Recorded data
-*-*-
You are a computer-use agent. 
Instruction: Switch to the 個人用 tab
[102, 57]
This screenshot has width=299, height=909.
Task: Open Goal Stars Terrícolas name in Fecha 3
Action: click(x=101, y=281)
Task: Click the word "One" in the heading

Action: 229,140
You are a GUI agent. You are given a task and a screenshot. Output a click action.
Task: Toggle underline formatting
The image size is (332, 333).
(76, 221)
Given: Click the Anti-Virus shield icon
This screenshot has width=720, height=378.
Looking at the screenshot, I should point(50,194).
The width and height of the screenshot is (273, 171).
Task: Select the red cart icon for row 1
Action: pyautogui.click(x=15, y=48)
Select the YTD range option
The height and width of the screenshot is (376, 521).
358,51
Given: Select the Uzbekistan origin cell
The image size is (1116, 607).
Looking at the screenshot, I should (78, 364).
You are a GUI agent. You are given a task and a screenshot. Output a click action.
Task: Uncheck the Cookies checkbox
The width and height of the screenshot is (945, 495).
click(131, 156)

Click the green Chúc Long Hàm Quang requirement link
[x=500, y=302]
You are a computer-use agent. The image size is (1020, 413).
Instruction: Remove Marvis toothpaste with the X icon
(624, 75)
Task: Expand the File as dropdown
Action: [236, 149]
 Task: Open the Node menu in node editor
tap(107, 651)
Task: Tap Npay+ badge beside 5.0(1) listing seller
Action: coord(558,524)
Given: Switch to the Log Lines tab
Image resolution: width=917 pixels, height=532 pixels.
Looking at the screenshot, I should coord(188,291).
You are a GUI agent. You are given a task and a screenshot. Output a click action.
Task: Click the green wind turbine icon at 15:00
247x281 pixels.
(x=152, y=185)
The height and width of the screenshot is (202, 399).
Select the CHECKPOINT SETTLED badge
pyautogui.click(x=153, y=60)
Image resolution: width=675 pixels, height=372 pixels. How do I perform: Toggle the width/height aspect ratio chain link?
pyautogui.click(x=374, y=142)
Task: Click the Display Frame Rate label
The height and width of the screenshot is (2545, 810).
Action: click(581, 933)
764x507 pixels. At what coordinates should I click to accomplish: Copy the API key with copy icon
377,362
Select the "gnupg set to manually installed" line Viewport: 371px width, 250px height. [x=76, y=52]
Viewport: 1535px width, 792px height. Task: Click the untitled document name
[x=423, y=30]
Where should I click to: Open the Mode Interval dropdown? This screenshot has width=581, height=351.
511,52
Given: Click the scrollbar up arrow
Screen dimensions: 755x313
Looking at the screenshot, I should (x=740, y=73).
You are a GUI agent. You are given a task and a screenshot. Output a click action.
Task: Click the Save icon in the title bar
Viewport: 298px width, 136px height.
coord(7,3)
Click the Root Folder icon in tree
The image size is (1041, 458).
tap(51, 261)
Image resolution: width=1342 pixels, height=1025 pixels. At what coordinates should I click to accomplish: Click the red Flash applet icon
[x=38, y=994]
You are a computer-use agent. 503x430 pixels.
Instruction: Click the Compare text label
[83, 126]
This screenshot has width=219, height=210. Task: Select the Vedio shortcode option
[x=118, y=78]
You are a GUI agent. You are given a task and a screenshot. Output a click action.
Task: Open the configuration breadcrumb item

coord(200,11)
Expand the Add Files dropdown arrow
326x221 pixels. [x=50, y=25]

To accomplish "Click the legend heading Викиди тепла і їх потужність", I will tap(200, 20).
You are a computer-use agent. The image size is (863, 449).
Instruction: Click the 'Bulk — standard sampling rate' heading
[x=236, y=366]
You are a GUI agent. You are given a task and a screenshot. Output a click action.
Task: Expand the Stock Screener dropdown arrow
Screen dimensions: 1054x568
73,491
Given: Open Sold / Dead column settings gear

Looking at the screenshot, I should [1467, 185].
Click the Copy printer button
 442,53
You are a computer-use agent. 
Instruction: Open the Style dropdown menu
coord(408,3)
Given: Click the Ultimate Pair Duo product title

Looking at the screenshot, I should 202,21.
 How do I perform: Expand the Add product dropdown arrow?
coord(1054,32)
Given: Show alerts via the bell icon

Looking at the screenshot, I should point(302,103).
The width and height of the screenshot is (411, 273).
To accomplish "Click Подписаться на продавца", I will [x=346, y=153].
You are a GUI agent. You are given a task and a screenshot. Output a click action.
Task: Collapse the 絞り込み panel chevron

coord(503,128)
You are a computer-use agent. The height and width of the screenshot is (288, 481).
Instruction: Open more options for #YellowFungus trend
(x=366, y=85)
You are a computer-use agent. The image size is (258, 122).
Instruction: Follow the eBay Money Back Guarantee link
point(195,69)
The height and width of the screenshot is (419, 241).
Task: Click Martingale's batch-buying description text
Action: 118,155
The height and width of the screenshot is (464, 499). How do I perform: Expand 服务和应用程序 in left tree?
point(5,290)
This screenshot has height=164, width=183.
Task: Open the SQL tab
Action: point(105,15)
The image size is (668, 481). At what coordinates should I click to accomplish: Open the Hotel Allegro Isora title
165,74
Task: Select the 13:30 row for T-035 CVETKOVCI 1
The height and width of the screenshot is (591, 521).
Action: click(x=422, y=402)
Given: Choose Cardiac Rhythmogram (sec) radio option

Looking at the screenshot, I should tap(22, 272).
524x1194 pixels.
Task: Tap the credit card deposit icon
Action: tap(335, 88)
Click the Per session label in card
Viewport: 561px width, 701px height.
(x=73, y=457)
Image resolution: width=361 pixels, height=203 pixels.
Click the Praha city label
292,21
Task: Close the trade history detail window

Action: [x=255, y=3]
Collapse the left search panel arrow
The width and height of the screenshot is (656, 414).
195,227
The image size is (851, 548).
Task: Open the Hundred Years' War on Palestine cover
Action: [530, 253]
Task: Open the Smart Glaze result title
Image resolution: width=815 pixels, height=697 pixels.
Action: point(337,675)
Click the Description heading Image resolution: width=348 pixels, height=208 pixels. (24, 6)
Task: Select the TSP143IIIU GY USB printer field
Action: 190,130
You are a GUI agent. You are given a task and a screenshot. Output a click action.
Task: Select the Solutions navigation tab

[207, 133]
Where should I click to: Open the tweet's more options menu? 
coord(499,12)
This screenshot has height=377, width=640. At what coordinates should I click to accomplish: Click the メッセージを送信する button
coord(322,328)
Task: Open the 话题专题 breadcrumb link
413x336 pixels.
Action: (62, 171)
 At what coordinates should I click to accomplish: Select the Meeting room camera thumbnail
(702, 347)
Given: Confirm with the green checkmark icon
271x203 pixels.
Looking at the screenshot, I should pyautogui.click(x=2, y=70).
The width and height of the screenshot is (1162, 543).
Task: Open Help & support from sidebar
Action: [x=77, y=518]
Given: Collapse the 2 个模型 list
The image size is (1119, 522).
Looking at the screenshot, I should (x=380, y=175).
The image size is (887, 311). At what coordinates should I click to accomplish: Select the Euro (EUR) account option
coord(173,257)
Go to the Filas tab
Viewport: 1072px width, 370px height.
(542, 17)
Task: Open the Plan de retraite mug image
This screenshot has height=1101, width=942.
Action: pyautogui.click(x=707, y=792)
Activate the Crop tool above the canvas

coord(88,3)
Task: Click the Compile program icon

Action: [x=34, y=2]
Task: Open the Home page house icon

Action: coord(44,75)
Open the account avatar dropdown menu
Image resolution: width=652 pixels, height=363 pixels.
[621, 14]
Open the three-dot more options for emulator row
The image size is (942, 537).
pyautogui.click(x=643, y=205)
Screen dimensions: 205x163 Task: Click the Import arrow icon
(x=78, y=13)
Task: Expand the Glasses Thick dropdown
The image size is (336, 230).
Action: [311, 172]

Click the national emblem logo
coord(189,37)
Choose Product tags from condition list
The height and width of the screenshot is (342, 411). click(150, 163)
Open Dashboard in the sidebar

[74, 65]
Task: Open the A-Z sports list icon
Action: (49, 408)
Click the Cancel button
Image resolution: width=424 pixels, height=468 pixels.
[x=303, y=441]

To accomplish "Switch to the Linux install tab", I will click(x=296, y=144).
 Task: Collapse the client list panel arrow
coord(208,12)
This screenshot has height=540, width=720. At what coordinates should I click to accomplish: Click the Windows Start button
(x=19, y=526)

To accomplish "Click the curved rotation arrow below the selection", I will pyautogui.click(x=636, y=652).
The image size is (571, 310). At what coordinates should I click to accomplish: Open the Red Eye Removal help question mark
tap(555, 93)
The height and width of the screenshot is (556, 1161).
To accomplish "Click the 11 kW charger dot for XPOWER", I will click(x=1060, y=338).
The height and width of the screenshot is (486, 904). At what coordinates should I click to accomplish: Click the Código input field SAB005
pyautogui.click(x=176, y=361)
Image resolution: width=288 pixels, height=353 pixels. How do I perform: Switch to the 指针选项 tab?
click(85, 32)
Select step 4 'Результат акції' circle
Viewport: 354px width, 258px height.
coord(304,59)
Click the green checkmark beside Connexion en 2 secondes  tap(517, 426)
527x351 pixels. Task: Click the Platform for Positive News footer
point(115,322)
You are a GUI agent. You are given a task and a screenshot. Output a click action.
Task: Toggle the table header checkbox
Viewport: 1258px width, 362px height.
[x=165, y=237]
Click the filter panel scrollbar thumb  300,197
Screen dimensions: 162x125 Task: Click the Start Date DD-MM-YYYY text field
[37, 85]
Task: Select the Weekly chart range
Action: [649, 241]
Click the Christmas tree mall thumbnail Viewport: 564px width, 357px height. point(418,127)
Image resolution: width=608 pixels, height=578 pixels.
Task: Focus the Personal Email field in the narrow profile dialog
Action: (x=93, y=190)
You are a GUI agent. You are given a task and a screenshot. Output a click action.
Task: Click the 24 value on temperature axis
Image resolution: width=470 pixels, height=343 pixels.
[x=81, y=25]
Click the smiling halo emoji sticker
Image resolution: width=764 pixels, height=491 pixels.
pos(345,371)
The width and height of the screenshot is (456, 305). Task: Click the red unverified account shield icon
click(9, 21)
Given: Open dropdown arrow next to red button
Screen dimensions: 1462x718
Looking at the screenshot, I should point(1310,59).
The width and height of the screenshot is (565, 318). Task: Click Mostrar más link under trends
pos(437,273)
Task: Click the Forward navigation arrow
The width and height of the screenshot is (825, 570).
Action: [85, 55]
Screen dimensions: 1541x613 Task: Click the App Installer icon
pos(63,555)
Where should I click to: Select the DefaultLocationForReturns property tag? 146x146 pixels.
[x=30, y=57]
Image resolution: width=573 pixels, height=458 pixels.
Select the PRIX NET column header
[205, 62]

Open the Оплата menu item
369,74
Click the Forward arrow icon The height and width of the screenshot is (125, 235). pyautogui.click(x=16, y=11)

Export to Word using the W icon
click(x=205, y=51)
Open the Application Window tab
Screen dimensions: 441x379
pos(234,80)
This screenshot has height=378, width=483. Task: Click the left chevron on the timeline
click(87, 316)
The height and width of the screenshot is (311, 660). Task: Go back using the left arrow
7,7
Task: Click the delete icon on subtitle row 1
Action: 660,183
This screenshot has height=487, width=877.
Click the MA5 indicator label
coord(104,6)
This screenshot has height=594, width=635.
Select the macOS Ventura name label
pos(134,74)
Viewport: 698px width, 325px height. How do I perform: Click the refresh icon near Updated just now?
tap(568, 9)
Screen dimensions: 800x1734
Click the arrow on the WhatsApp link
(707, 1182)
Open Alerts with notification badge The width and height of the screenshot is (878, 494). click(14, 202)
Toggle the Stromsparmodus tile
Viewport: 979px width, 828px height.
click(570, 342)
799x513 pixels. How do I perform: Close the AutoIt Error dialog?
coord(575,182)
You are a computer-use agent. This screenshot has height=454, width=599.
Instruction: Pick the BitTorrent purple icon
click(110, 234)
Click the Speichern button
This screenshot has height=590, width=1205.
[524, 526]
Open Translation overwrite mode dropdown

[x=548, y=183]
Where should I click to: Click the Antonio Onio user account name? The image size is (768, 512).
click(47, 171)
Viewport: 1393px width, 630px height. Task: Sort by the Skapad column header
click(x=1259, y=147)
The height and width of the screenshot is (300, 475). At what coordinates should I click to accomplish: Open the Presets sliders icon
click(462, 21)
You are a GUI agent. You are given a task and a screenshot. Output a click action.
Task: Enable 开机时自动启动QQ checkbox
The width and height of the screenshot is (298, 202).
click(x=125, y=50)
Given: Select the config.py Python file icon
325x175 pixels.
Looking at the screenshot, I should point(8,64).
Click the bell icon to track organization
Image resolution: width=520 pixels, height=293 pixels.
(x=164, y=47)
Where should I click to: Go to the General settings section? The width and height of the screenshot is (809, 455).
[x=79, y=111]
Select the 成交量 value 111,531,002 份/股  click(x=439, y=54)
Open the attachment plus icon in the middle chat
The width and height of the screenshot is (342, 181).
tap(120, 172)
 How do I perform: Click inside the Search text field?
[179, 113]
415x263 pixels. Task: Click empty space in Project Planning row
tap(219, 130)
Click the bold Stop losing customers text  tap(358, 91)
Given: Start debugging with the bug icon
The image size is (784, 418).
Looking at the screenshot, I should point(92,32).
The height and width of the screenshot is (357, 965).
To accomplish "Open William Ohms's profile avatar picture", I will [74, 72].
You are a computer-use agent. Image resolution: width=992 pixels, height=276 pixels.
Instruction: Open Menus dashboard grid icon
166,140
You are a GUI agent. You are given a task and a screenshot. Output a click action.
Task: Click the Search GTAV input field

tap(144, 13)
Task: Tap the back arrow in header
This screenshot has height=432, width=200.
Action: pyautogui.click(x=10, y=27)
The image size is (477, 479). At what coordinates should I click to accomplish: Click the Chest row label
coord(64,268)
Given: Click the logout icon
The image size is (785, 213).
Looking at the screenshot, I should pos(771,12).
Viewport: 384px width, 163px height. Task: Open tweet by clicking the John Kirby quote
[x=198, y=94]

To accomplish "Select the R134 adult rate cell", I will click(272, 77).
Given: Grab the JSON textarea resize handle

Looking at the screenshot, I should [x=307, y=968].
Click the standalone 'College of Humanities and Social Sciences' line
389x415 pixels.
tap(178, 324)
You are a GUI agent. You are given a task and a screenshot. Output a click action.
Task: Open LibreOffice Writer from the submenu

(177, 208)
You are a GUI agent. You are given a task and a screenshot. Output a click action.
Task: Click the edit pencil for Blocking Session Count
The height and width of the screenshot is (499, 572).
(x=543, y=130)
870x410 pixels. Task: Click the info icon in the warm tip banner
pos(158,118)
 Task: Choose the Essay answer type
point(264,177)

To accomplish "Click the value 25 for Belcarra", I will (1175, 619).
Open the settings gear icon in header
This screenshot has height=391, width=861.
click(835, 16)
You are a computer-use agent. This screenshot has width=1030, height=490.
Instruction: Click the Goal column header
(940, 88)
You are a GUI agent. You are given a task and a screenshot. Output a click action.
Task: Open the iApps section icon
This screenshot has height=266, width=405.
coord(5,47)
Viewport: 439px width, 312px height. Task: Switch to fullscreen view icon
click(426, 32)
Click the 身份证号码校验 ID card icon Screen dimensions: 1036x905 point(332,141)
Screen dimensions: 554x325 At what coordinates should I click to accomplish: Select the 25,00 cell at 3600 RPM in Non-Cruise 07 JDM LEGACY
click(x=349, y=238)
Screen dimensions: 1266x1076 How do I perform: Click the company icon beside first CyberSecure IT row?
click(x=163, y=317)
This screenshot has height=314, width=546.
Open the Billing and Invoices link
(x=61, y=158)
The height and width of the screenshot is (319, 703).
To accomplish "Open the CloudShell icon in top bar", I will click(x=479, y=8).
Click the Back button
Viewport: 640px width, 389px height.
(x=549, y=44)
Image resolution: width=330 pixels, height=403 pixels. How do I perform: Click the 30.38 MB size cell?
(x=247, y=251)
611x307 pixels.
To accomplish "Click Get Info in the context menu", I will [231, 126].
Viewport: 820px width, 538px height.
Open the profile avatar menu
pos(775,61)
-*-*-
== Work item ==
Your task for the entries above: copy exactly the span starting with the line with "Given: Switch to the Log Lines tab" and going on through the line with "You are a computer-use agent. 503x430 pixels.", both lines included, and nothing else.

== Response to this exercise ==
Given: Switch to the Log Lines tab
Image resolution: width=917 pixels, height=532 pixels.
Looking at the screenshot, I should coord(188,291).
You are a GUI agent. You are given a task and a screenshot. Output a click action.
Task: Click the green wind turbine icon at 15:00
247x281 pixels.
(x=152, y=185)
The height and width of the screenshot is (202, 399).
Select the CHECKPOINT SETTLED badge
pyautogui.click(x=153, y=60)
Image resolution: width=675 pixels, height=372 pixels. How do I perform: Toggle the width/height aspect ratio chain link?
pyautogui.click(x=374, y=142)
Task: Click the Display Frame Rate label
The height and width of the screenshot is (2545, 810).
Action: click(581, 933)
764x507 pixels. At what coordinates should I click to accomplish: Copy the API key with copy icon
377,362
Select the "gnupg set to manually installed" line Viewport: 371px width, 250px height. [x=76, y=52]
Viewport: 1535px width, 792px height. Task: Click the untitled document name
[x=423, y=30]
Where should I click to: Open the Mode Interval dropdown? This screenshot has width=581, height=351.
511,52
Given: Click the scrollbar up arrow
Screen dimensions: 755x313
Looking at the screenshot, I should (x=740, y=73).
You are a GUI agent. You are given a task and a screenshot. Output a click action.
Task: Click the Save icon in the title bar
Viewport: 298px width, 136px height.
coord(7,3)
Click the Root Folder icon in tree
The image size is (1041, 458).
tap(51, 261)
Image resolution: width=1342 pixels, height=1025 pixels. At what coordinates should I click to accomplish: Click the red Flash applet icon
[x=38, y=994]
You are a computer-use agent. 503x430 pixels.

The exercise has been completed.